Fishing was for the birds yesterday ! All I caught was two hard heads. I fished from daylight to about 10. Plenty of ospreys and of course Fred to keep me company. Fred wasn't to happy about me not catching anything either. ..Fred is the heron ,if ya'll didn't know.


----------



## Albere (Jul 26, 2014)

It is good to know that other people call him Fred. He looks like a Fred


----------



## Crazy Old Phil (Aug 29, 2014)

What I call them would not be fit for a family friendly forum.


----------



## Albere (Jul 26, 2014)

Too funny


----------



## jethaxton (Jun 21, 2011)

We must have Fred's wife down by Ft. Morgan, because we've always called the herons Henrietta.


----------



## SteveCal (Jun 21, 2014)

Fred is everywhere.
:thumbsup:


----------



## TNL (Sep 11, 2015)

Made Fred happy Monday. He got our bait scraps from all the pompano we caught. Over a dozen caught with 3 keepers.


----------



## 2RC's II (Feb 2, 2012)

It's Henry but Fred resembles him.
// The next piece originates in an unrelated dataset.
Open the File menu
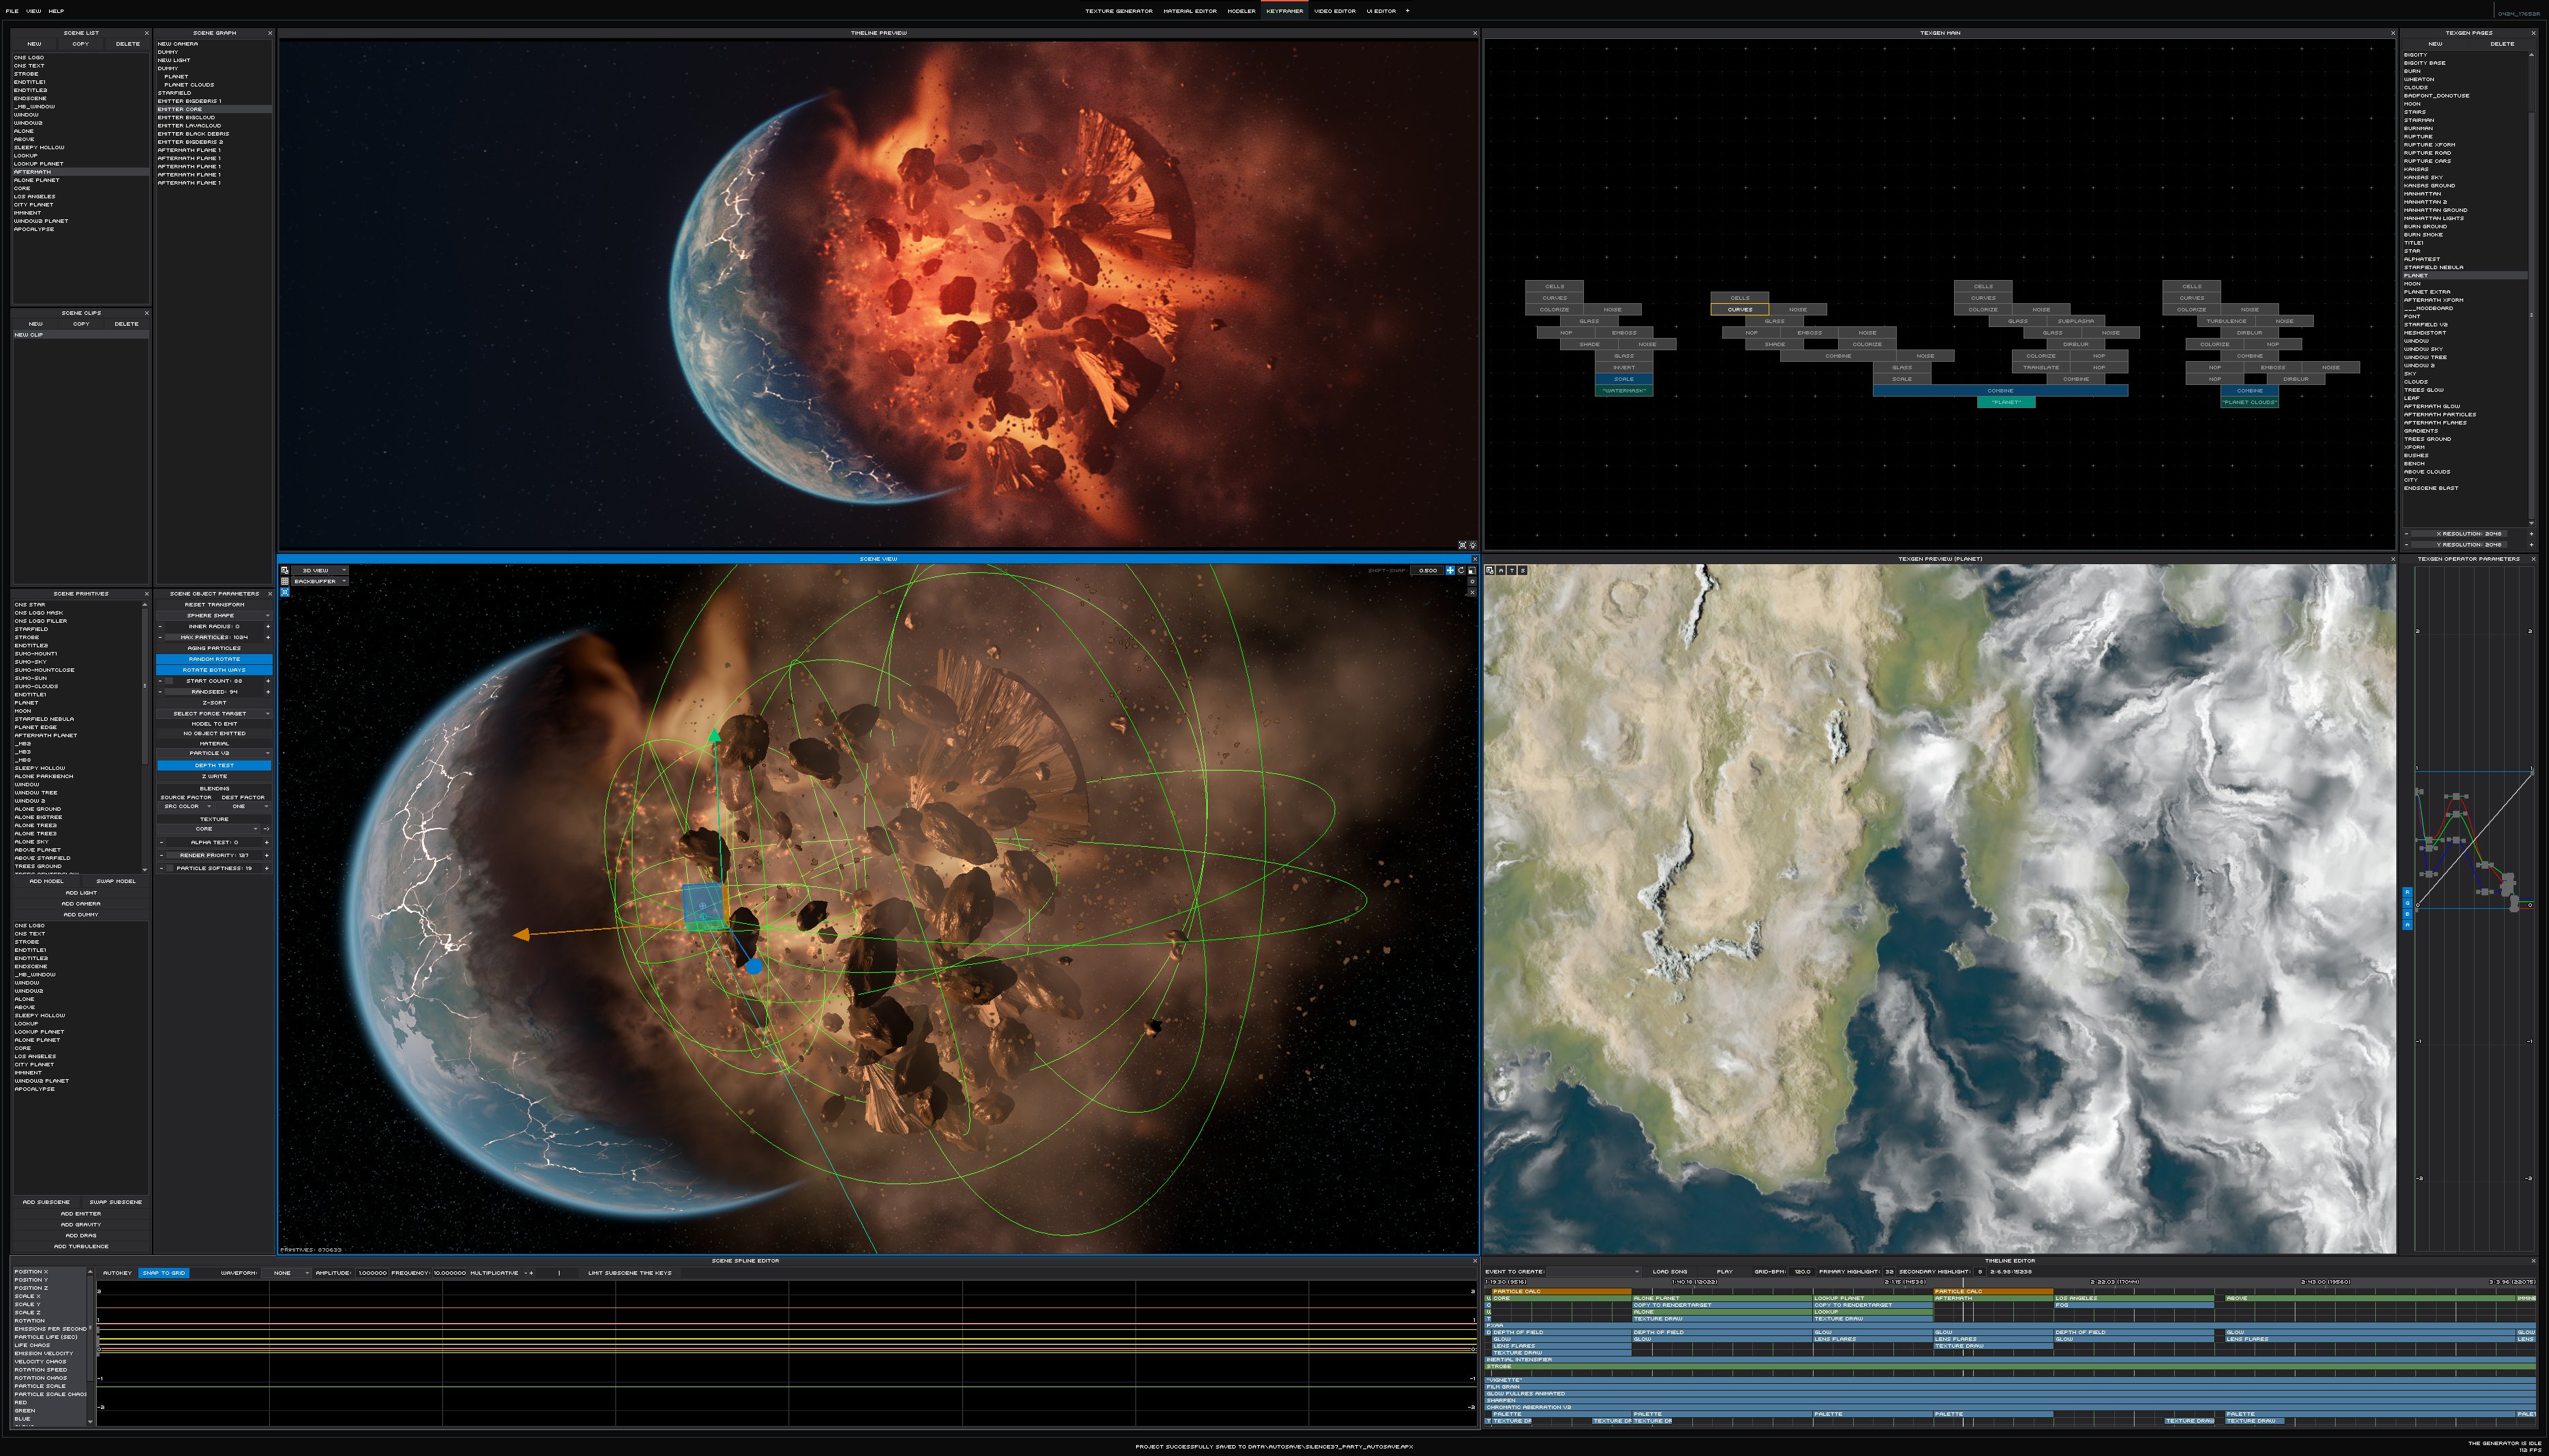12,11
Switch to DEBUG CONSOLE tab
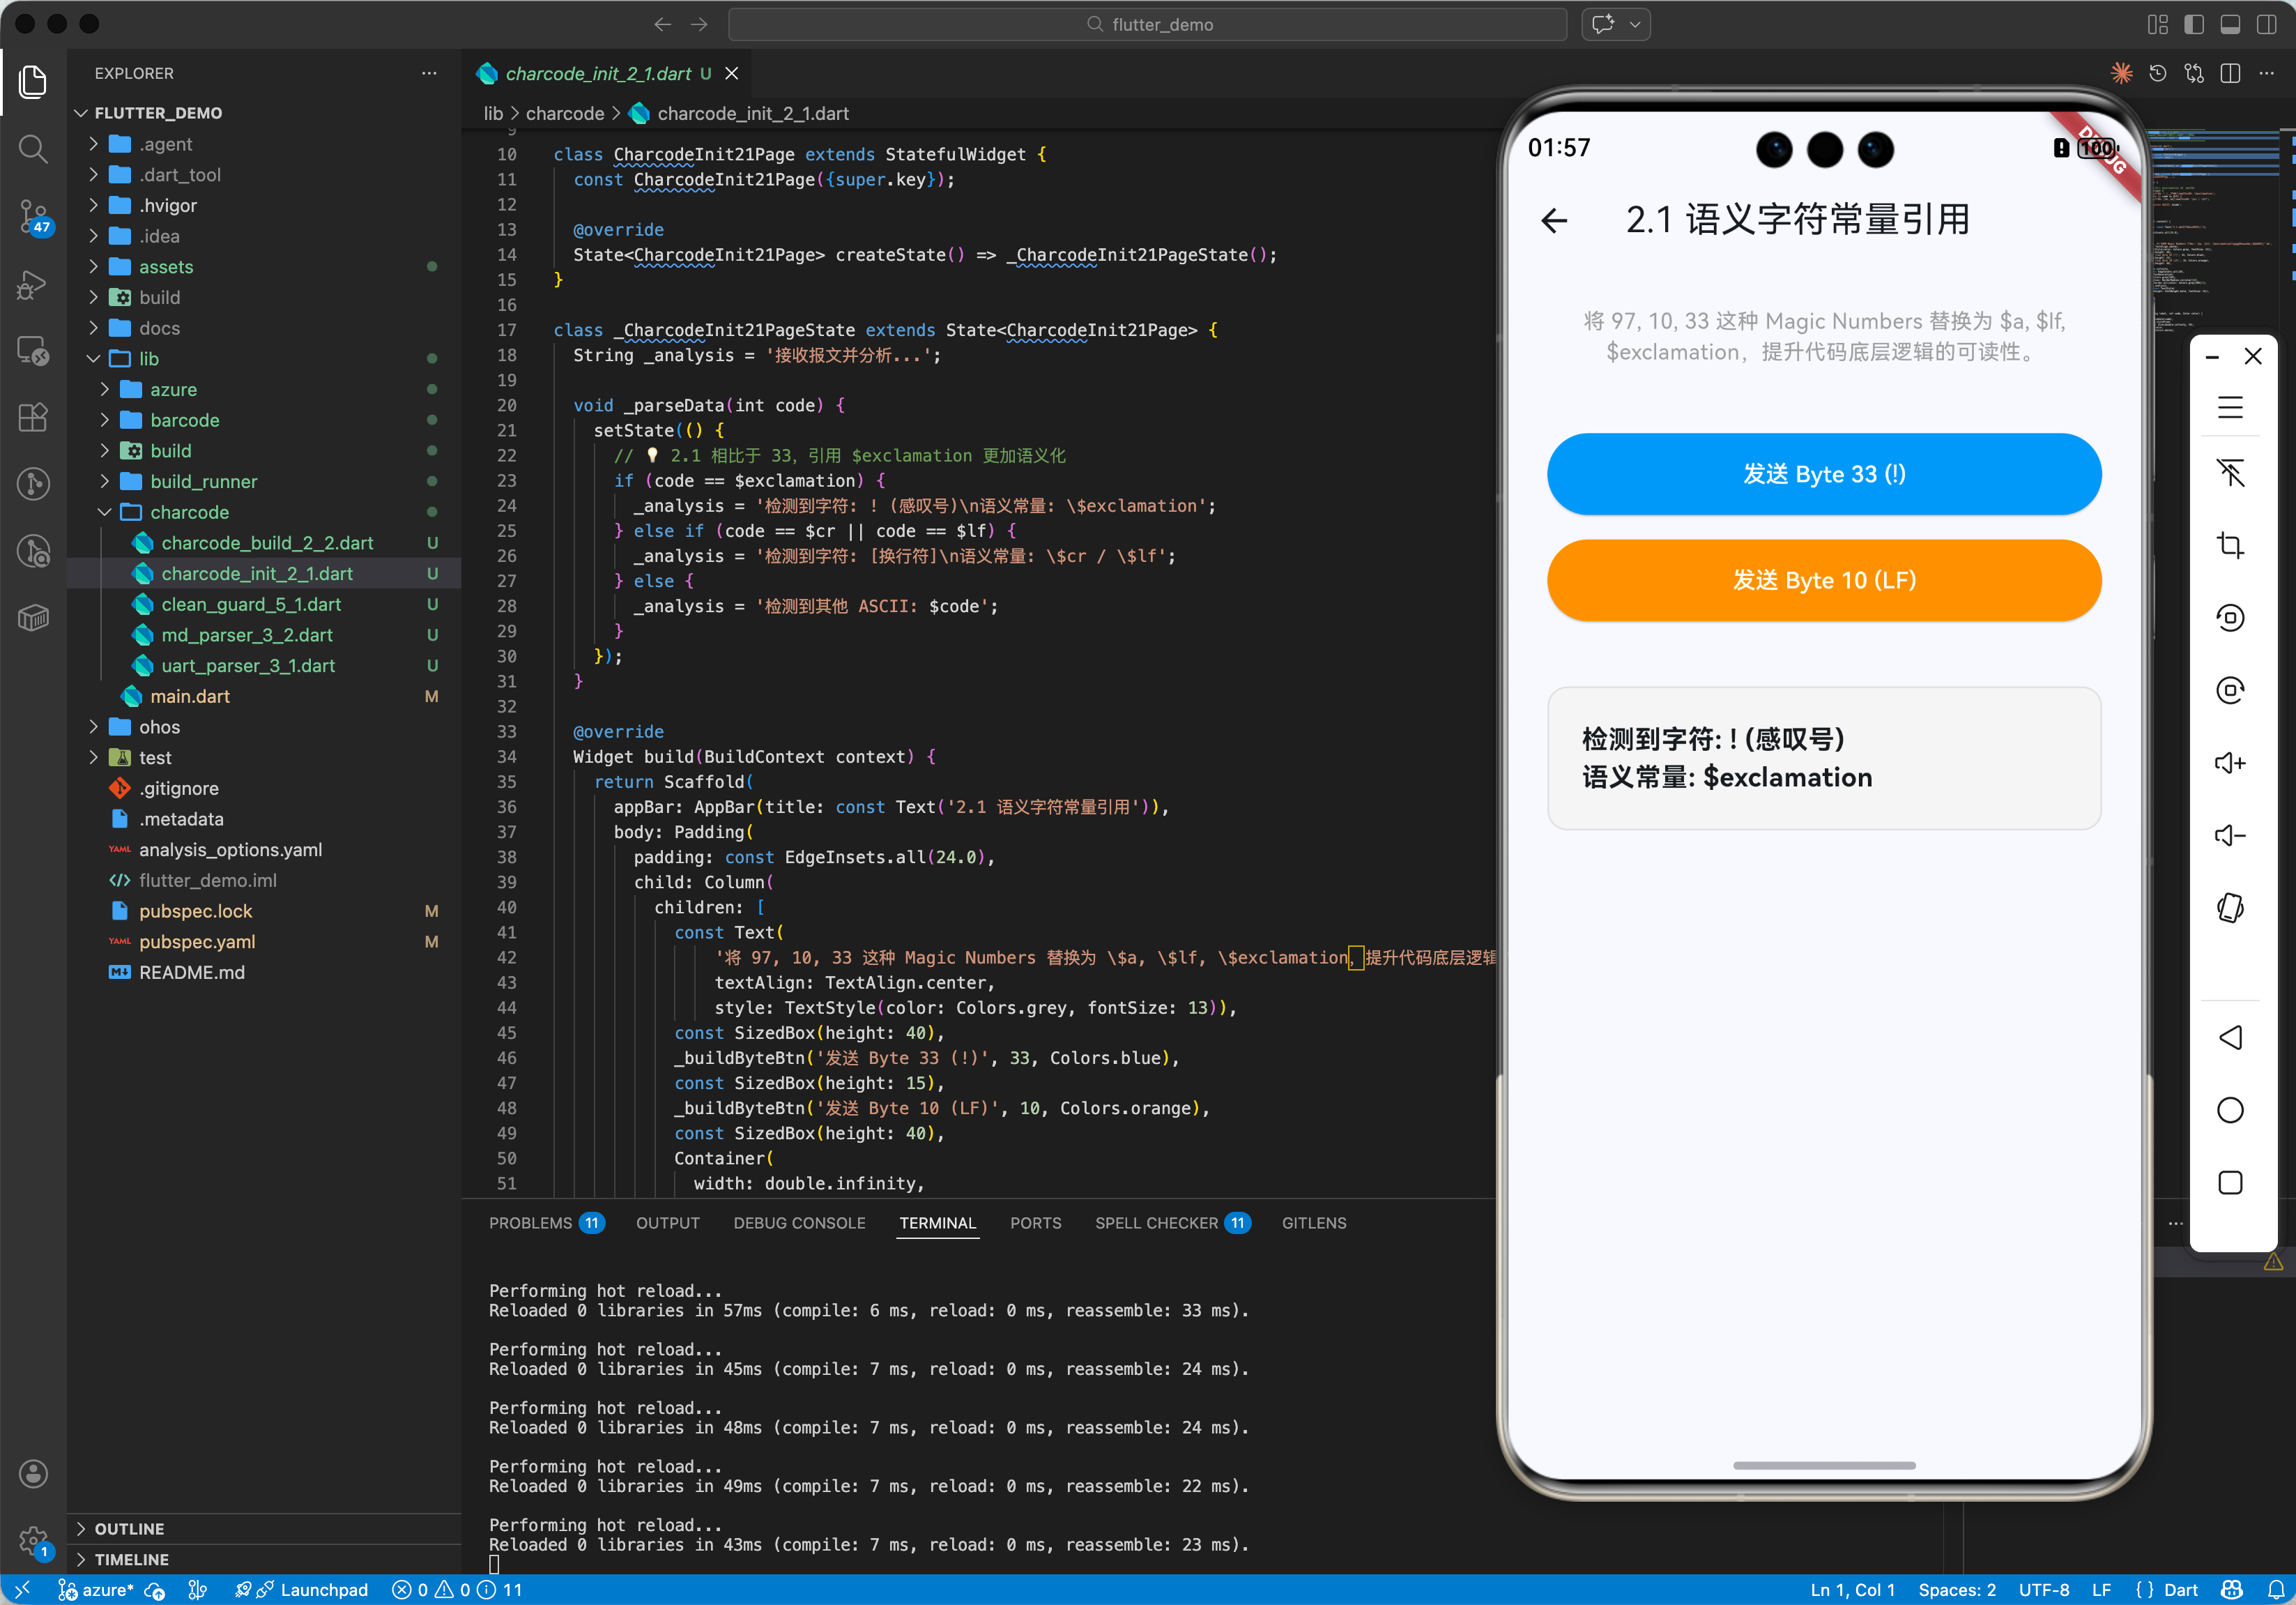Image resolution: width=2296 pixels, height=1605 pixels. tap(799, 1223)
Bahaaa.


----------



## Bama Fish Head (Jan 6, 2011)

being from Mobile I always call 'em Hank


----------



## Riverfan (Apr 5, 2015)

Our cleaning table guy is Homer


----------



## Riverfan (Apr 5, 2015)

Came back from the Art Fair and found Homer waiting for me. I think he was disappointed I didn't fish today.


----------



## GROUPERKING (Sep 28, 2011)

Are you sure that's not Fred ?


----------



## 2RC's II (Feb 2, 2012)

After thinking about it could be Fred but I'm still thinking Henry....something about the eyes or eye...but dang....would not swear in court!


----------